_Aim of the exercise_
Find every line of the listing below where "vertical" appears, and copy it.

_Data in this exercise_
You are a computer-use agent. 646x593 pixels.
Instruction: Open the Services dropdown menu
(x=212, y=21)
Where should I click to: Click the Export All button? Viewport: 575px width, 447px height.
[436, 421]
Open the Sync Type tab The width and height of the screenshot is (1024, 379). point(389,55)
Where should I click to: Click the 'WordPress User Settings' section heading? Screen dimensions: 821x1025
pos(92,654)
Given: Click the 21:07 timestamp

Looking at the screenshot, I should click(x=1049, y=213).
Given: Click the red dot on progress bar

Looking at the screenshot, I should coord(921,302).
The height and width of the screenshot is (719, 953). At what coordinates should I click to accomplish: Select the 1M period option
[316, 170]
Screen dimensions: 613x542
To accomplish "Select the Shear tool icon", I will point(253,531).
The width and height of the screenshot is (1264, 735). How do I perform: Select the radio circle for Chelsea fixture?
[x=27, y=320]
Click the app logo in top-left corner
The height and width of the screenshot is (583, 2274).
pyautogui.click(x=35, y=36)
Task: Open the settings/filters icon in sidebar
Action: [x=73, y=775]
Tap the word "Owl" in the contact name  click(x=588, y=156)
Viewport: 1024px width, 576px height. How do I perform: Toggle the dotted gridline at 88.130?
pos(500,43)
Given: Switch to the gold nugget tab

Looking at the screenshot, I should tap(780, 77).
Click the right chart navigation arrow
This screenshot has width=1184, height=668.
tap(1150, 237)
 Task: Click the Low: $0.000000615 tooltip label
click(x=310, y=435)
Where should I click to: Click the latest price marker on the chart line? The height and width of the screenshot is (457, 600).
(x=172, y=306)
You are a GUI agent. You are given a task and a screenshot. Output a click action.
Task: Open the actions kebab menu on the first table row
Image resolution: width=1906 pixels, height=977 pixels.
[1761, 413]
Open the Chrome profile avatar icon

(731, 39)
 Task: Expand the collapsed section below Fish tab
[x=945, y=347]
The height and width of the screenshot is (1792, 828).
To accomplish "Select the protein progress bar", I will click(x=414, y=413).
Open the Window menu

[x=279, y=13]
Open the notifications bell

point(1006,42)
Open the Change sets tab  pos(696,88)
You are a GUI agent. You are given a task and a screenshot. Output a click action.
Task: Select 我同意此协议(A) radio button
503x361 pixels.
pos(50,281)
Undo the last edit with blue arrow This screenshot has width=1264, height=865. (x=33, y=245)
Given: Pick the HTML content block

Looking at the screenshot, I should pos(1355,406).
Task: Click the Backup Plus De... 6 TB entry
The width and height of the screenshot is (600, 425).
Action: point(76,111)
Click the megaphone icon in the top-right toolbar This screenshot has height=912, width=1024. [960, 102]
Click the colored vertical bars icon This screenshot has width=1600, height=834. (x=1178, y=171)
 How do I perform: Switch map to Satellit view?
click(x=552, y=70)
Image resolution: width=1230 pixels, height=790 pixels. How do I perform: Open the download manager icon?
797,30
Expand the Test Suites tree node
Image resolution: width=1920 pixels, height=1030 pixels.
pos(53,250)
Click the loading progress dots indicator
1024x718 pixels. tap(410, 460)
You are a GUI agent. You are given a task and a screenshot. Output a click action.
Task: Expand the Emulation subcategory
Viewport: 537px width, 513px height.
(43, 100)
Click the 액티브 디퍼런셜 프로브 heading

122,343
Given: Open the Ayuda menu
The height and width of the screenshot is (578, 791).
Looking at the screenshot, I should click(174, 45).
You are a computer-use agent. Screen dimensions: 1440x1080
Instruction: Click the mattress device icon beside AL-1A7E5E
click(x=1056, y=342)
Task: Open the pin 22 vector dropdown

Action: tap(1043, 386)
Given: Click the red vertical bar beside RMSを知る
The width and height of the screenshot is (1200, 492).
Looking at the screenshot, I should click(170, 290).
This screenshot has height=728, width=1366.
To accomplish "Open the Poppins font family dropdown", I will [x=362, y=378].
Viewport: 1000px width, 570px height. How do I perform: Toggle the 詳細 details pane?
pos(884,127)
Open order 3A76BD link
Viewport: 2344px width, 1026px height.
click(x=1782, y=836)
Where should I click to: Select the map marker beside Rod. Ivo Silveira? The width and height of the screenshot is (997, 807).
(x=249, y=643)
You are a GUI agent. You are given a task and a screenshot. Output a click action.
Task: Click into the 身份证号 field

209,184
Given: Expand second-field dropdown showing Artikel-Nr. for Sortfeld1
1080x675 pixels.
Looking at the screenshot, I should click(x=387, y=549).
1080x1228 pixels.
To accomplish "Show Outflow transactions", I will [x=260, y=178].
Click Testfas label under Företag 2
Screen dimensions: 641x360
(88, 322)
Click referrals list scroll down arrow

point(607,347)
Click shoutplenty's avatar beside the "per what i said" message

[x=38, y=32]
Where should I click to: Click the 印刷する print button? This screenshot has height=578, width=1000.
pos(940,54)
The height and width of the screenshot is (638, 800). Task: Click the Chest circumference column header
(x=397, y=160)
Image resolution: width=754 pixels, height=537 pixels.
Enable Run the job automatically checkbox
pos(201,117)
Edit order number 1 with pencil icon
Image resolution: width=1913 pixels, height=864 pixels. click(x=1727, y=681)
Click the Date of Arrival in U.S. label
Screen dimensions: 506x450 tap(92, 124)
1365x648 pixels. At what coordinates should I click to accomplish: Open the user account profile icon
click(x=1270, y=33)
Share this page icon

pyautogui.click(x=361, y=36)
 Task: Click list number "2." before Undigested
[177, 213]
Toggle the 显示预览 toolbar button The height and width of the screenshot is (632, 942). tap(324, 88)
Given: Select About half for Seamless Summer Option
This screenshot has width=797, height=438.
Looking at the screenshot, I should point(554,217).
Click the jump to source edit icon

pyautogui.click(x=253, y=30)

_Problem solution_
Click the colored vertical bars icon This screenshot has width=1600, height=834. (x=1178, y=171)
Given: Click the red vertical bar beside RMSを知る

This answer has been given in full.